Wednesday, April 1, 2009

Ordering Up at the Expense of Others

It always sounds like a good idea to round up a bunch of good friends and go out for dinner. The first round of drinks are served, and soon, the merriment kicks in. Menus are distributed and the evening is off and running. Ka-ching. Ka-ching.

One person is very hungry, so a starter and the grilled snapper entree sounds like a good idea. Another prefers just an appetizer, just enough to justify a second glass of champagne. Someone will mention the big, late lunch they had and thinks a bowl of mussels will do the job. The non-drinker in the group is in the mood for a burger.

The food starts arriving, more drinks are ordered. Everyone seems to be enjoying what they ordered. Some even pass their plate around, why not? They all have a vested interest in everything on the table because the bill will be split, but not before one person orders the dessert special.

Here comes the check.

The non-drinker burger eater will pay almost double for her burger. The three-courser will pay less than he would've payed had he eaten alone. Everyone quietly pays their share, some, no doubt, thinking, "Never again!"

When we note that a non-drinker is being asked to pay for wine, we'll say, "So and so shouldn't pay that much she doesn't drink." This can help others re-evaluate what's really fair. We are not encouraging the ole, "I had this, you had that" exchange.

Choose the place carefully where you want to dine with friends. It's important to be sensitive to the group, who's flush and who's not (you can argue that if you don't have a job, you shouldn't be sitting in a restaurant).
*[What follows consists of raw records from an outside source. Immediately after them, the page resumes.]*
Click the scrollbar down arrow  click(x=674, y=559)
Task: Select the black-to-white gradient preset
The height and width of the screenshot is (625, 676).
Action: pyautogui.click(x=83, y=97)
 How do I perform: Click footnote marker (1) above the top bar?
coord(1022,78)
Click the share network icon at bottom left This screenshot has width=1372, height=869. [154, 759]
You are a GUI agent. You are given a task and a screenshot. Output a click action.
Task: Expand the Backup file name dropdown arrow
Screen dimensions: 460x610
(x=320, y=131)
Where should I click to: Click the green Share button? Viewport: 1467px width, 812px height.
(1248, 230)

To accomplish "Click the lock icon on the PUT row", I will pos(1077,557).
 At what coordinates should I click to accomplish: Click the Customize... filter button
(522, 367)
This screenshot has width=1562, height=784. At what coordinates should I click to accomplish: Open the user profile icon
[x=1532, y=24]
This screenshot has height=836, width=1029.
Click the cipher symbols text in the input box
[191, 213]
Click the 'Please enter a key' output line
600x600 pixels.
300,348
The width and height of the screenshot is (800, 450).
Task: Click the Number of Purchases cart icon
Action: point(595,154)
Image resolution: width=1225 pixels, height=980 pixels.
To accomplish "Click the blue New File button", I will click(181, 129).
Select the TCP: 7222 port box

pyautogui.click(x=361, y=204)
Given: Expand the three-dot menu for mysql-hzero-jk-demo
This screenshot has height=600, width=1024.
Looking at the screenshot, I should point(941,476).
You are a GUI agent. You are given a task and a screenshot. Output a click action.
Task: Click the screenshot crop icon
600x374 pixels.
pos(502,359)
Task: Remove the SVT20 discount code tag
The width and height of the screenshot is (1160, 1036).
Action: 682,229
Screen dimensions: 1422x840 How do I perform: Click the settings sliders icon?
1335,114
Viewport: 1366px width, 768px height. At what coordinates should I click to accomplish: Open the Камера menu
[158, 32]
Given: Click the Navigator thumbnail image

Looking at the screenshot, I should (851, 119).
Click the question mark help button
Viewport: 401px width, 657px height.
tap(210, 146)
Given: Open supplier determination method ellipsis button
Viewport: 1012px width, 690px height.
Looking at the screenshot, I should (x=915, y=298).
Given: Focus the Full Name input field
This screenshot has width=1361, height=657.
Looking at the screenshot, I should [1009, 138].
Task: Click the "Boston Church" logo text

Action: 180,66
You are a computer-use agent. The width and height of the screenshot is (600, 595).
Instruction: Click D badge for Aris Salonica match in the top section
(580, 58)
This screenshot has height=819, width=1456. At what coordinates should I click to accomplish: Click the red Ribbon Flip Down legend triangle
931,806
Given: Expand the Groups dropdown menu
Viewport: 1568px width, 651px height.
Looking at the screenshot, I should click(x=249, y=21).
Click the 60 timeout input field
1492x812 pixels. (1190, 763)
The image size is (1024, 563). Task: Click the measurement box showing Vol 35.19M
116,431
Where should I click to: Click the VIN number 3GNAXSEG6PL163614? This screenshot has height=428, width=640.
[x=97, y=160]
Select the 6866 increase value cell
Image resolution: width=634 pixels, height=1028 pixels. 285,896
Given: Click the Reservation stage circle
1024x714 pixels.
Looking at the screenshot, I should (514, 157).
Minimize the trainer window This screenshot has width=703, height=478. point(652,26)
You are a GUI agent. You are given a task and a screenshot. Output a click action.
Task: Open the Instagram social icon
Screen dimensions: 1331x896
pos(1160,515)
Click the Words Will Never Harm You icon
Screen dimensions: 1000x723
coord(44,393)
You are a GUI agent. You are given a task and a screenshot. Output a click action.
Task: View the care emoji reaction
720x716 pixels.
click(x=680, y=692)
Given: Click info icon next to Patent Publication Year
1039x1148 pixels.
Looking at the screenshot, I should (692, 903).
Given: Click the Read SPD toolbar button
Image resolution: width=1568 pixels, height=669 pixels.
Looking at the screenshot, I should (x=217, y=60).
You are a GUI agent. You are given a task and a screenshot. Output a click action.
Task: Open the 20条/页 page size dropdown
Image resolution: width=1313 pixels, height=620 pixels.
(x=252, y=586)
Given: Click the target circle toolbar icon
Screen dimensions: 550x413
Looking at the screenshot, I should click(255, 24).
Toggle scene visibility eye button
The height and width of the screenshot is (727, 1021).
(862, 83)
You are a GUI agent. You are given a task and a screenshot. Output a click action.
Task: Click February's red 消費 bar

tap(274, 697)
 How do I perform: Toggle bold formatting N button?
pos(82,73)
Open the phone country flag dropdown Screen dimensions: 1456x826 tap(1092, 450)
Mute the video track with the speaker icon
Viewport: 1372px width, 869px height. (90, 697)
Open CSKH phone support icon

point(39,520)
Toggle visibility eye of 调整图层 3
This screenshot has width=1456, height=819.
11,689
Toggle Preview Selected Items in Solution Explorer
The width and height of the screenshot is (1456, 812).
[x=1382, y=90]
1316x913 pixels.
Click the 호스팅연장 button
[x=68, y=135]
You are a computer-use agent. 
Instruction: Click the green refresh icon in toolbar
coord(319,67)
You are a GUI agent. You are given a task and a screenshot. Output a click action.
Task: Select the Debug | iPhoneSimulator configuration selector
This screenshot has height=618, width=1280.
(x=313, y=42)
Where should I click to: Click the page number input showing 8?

If you feel like having everything from soup to nuts, there's nothing wrong with that, but it's rude to expect your friends to pay for your private feast if they chose lighter fare. Fair share is only fair when everyone is ordering more or less the same.

If you've been invited out to dinner, don't order an entree that costs more than what your host is ordering. That doesn't mean you have to order the measly crab cake and a bowl of soup or a dish you really don't like because the price is right. If your host urges you to try the caviar and the lobster, have it. They are telling you that it's fine with them, don't be shy, forget about the tired, baby roasted chicken on a bed of mystery greens.

Over time, the problem eater is usually identified and probably won't be included when the group meets again or everyone will be on the lookout. It's probably not worth losing a friendship over. Maybe he or she knows not what they do. Maybe they think, "I ordered what I want, isn't that what everyone else is doing, too?"

True, but about the truffle special.

3 comments:

Anonymous said...

Y & Y -- this is the third rail of socializing. Because of the cost- transfer involved, I am no longer in favor of equally splitting the check. As a non-drinker I resent getting stuck with the tab for the drinkers, to say nothing about the food extravagance some display when they know they won't have to pay their fair share. From now on I will get the payment details agreed upon before the first drink or food order is placed! Thank you for discussing a very sensitive topic so beautifully.

Anonymous said...

Regarding your post on splitting bills: I've found that the best
policy is individual checks. When not possible, I usually play cashier and
just tell people what they owe. It must be human nature to minimize
debt--everyone underestimates. I make sure they over-pay, if anything. Say a
friend had two $10 drinks and two $8 small plates. I ask what they had (to
verify), then add it up FOR THEM. I'll say, "So that's $20 for drinks, $16
for food, which is $40 with tax and $48 with tip." They're instantly
relieved of doing any math, and no one has to make up a shortage by night's
end. For early departers, I never let them just throw down a $20 and take
off. I'll ask for a menu (or a server), go thru everything they consumed,
and tell them what they owe in the same fashion. It's a fine line. You have
to posture yourself as a fair friend, not as a bill collector.

Of course, this is never necessary with close friends.

Anonymous said...

If you are going out with friends who drink then you share in the cost, sorry. Its not about fairness in sharing because it will never be totally even. Its about being willing to spend the $ to be with these friends. Granted, if you don't drink at all then its a drag but I'm not a fan at all of figuring our per person by what they actually consumed. Hope for the best prepare for the worst. Most people are considerate but there are always a few who spoil it with inconsiderate ordering! Know your dinner mates!